**WHAT THE TASK ASKS**
Scan the data beneath this task and copy each line that includes "chevron".

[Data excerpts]

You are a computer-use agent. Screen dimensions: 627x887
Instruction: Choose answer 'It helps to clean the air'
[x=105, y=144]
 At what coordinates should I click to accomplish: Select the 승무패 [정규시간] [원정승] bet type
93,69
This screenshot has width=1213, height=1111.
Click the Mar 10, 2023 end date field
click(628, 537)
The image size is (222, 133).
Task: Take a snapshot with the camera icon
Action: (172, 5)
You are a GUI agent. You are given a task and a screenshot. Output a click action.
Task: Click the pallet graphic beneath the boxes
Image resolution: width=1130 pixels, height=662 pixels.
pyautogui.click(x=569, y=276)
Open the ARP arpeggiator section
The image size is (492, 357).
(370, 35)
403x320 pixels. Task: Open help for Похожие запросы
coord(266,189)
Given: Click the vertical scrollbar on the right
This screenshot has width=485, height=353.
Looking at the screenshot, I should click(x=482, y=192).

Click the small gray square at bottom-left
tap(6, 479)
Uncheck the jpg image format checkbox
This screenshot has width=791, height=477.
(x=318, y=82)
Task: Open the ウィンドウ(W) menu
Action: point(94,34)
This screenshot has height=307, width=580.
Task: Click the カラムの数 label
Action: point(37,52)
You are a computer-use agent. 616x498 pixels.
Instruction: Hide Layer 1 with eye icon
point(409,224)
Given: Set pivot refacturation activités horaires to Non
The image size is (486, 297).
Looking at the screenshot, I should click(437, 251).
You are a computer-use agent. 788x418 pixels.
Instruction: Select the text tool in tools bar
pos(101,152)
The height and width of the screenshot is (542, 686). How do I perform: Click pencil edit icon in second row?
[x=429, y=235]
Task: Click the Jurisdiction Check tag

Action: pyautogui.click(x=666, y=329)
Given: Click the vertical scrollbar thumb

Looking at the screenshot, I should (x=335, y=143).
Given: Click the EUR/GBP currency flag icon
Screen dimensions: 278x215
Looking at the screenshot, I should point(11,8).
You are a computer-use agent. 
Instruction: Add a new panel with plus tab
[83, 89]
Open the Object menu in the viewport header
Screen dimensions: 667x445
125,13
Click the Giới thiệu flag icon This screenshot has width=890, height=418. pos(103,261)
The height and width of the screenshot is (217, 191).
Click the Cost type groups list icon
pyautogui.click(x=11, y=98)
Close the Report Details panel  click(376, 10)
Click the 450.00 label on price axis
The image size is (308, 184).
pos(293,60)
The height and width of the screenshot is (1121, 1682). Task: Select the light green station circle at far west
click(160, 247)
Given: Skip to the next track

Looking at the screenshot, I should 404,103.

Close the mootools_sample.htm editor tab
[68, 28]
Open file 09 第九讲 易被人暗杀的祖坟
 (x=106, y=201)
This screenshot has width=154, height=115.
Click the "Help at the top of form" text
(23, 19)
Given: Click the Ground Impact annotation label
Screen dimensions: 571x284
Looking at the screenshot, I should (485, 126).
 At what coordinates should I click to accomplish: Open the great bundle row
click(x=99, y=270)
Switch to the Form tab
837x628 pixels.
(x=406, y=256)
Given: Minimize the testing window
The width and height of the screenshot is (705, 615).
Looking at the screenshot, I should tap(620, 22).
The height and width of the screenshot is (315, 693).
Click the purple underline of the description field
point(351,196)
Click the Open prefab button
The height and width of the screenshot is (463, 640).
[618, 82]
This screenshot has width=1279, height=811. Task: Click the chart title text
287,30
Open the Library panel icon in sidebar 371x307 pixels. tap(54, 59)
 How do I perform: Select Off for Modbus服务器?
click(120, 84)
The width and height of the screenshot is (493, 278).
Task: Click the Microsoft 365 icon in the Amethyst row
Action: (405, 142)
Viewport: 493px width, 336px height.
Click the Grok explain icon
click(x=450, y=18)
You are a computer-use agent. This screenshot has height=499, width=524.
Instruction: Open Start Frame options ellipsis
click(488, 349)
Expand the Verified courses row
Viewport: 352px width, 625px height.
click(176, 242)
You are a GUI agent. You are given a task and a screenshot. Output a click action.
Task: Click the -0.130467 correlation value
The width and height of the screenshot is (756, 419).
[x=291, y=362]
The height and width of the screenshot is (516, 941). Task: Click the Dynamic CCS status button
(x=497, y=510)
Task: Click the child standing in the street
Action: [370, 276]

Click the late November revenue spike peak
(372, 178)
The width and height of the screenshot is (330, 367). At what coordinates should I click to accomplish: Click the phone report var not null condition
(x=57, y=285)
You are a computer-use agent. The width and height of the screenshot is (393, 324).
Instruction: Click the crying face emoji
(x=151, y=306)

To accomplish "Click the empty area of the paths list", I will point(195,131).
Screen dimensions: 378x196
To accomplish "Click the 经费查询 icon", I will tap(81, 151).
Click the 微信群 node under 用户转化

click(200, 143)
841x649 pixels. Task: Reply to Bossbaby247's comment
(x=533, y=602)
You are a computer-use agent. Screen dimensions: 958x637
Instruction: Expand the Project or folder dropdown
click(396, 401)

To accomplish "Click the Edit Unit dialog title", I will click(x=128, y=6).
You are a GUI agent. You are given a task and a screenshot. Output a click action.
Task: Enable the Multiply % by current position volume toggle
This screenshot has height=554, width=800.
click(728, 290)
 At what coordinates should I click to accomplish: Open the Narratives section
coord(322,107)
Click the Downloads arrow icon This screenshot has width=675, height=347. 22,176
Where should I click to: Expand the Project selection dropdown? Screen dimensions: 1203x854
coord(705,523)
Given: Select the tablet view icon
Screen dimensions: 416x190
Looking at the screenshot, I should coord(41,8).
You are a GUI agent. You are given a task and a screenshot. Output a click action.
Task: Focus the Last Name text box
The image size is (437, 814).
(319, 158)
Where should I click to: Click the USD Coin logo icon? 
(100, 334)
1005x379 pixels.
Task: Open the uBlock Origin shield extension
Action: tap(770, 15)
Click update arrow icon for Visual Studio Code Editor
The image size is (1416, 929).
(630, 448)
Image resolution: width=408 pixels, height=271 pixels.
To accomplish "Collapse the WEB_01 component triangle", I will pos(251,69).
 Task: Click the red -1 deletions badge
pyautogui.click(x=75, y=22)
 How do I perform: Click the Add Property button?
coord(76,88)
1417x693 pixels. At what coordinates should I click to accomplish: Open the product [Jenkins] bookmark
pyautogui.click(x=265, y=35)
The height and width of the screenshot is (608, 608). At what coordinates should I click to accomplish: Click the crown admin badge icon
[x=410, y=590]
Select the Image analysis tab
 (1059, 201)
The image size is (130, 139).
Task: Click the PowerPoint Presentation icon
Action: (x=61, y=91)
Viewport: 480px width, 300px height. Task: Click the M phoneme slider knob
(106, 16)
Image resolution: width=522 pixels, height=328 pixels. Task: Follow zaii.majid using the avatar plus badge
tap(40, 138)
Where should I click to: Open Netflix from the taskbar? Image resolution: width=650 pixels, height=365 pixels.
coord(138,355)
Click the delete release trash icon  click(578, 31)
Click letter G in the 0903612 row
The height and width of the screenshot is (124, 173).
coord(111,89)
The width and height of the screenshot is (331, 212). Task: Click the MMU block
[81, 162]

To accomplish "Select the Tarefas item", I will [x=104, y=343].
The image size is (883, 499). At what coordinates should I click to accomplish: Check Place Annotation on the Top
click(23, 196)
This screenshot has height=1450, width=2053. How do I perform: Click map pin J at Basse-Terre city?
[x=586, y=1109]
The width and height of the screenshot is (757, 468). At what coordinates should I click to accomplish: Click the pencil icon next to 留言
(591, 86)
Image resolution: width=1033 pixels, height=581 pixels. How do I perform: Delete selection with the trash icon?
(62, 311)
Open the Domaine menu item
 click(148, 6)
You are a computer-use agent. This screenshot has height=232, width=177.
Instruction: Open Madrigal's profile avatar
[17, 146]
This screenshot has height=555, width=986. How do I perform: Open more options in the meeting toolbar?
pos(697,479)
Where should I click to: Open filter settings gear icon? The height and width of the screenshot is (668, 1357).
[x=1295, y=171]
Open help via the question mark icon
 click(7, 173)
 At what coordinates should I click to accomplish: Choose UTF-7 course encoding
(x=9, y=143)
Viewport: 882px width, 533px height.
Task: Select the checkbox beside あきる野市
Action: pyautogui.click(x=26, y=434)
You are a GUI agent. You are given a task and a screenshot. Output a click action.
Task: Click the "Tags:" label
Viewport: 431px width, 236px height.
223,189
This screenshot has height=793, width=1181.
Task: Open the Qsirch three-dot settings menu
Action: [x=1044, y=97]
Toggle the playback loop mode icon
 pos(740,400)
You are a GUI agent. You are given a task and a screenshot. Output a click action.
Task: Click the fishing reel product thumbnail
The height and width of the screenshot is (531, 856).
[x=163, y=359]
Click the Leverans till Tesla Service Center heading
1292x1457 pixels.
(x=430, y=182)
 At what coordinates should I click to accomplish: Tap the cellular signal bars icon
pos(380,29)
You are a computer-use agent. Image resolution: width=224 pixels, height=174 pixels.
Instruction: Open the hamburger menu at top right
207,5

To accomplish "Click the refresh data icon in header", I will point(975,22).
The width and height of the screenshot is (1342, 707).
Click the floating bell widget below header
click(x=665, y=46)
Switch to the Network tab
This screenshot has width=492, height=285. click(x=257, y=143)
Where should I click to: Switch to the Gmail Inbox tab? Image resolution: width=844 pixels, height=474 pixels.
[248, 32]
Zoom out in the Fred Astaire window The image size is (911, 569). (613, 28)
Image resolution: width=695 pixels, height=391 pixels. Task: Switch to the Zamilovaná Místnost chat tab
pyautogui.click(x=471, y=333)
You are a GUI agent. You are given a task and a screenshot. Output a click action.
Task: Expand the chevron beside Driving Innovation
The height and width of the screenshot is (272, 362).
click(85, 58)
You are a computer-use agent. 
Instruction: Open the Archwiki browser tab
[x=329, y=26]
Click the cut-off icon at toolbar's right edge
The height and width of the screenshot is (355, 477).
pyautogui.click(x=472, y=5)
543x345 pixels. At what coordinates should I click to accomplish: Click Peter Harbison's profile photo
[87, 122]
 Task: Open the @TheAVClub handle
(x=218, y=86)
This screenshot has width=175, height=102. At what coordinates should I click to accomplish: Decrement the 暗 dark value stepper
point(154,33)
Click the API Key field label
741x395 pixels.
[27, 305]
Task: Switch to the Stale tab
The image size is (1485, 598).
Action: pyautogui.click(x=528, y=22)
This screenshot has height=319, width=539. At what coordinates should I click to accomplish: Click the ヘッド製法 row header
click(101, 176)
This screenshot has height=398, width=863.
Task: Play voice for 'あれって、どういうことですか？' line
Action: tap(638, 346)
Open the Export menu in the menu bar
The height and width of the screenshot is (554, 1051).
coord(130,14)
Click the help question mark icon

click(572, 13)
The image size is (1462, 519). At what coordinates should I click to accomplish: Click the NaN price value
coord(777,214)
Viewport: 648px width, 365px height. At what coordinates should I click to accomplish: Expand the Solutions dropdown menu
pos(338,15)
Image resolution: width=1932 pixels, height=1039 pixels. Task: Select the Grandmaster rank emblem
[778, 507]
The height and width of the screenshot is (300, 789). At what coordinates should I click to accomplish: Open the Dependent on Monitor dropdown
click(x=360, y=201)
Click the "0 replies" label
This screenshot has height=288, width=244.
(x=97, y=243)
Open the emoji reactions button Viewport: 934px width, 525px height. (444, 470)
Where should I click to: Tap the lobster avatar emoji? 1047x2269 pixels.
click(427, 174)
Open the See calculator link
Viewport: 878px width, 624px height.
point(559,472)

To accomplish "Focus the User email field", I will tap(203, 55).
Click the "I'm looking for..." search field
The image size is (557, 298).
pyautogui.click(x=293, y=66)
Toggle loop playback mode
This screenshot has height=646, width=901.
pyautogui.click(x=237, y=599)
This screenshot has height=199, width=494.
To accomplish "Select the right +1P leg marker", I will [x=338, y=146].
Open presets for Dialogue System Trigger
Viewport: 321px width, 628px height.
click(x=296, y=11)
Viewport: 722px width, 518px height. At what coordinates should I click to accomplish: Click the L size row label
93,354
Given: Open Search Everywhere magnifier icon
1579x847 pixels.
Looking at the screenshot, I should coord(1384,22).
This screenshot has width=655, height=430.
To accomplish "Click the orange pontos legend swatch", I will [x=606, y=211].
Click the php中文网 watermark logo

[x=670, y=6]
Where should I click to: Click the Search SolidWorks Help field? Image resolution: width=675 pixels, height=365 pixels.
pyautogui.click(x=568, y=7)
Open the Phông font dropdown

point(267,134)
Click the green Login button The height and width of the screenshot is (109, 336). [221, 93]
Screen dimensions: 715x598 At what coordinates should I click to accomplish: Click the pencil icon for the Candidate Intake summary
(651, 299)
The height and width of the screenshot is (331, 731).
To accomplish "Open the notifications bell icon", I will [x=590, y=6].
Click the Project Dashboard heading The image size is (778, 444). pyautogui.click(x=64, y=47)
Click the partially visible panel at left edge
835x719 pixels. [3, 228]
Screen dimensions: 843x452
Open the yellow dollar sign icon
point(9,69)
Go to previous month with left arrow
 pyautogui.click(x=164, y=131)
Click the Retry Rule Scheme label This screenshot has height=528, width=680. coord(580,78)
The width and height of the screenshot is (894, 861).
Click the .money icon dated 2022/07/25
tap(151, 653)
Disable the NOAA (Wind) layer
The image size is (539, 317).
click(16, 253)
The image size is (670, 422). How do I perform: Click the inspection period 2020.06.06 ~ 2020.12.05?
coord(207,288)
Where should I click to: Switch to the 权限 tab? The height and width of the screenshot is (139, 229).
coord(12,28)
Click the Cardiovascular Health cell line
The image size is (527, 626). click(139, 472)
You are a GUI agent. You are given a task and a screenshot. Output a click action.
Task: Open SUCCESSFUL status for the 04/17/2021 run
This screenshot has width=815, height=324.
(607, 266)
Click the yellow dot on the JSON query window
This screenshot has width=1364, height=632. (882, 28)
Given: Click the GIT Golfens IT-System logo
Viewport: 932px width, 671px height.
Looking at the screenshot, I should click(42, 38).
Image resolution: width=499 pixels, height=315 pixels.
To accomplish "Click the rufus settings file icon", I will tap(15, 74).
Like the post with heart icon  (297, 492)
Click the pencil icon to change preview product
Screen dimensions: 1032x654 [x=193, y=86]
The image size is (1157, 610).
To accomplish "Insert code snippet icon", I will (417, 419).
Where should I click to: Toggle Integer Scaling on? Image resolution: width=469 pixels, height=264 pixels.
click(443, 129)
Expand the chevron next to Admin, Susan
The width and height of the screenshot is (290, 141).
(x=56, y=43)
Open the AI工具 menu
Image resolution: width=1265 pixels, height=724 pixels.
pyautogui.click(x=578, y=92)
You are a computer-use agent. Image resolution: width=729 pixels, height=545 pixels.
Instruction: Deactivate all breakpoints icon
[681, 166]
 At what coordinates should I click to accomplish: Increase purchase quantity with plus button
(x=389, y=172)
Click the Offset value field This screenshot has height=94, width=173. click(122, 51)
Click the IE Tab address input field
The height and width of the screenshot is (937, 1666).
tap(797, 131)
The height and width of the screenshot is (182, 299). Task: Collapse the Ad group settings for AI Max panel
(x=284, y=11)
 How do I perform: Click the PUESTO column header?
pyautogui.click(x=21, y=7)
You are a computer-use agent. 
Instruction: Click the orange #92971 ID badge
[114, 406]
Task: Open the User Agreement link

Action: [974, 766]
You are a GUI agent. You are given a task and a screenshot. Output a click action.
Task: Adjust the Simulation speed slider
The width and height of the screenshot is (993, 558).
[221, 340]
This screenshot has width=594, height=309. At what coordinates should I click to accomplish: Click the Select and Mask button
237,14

**RESULT BELOW**
Task: Expand the chevron beside Driving Innovation
Expand the chevron next to Admin, Susan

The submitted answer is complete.